Doctor of Philosophy (PhD)

Department

Psychology & Neuroscience

First Advisor

Daniel Barth

Second Advisor

Linda Watkins

Third Advisor

Jerry Rudy

Abstract

The insular cortex is the often forgotten 5th lobe of the brain, and examination of its functional anatomy as well as its role in behavior is still in its infancy.
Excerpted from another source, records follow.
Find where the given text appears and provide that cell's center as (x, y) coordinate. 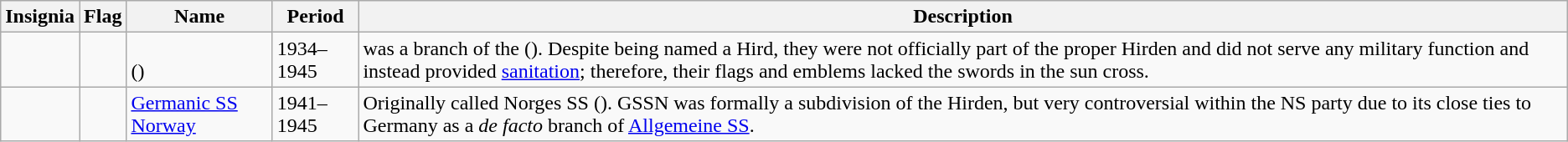
() (199, 60)
1941–1945 (315, 114)
Name (199, 17)
Flag (103, 17)
1934–1945 (315, 60)
Insignia (40, 17)
Germanic SS Norway (199, 114)
Period (315, 17)
Description (963, 17)
Return [X, Y] of the center of cell containing provided text 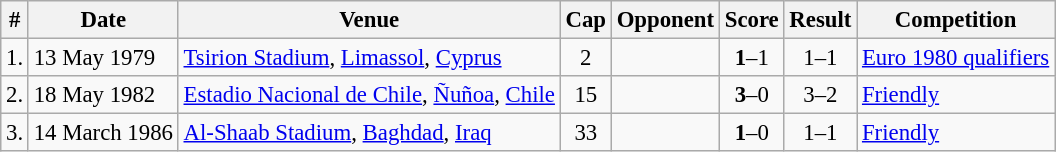
Date [103, 20]
3–0 [752, 95]
33 [586, 133]
3–2 [820, 95]
1. [15, 58]
Estadio Nacional de Chile, Ñuñoa, Chile [369, 95]
Tsirion Stadium, Limassol, Cyprus [369, 58]
Result [820, 20]
3. [15, 133]
Venue [369, 20]
1–0 [752, 133]
13 May 1979 [103, 58]
Euro 1980 qualifiers [956, 58]
# [15, 20]
15 [586, 95]
2. [15, 95]
14 March 1986 [103, 133]
2 [586, 58]
Competition [956, 20]
Al-Shaab Stadium, Baghdad, Iraq [369, 133]
Opponent [665, 20]
Score [752, 20]
Cap [586, 20]
18 May 1982 [103, 95]
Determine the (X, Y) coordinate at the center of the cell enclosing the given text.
To elucidate these unknown details a complete mapping of the functional anatomy of the caudal granular insular cortex (CGIC), as well as its relative position to other somatosensory maps was undertaken revealing its mislabeling as the parietal ventral region (PV). Using this unprecedented localization of CGIC, targeted lesions revealed its role in the maintenance of long-term allodynia in the chronic constriction injury (CCI) model of neuropathic pain. In addition the efferent outputs were examined using neuroanatomical tract tracing techniques. Using this knowledge as an anatomical blueprint, a possible spinal-cortico-spinal loop was uncovered using laminar multi-unit analysis of the lumbar dorsal horn combined with evoked stimulation and inhibition of sciatic, CGIC, and primary somatosensory cortex (SI). Further, an electrophysiological signature of disinhibition was seen in CGIC two weeks post CCI, which was verified with laminar multi-unit analysis and protein analysis. Acute disinhibition of CGIC mimicked cold allodynia behavior in an operant two-plate temperature discrimination task. These data suggest that disinhibition of CGIC plays a critical role in the maintenance of allodynia following CCI in the rat.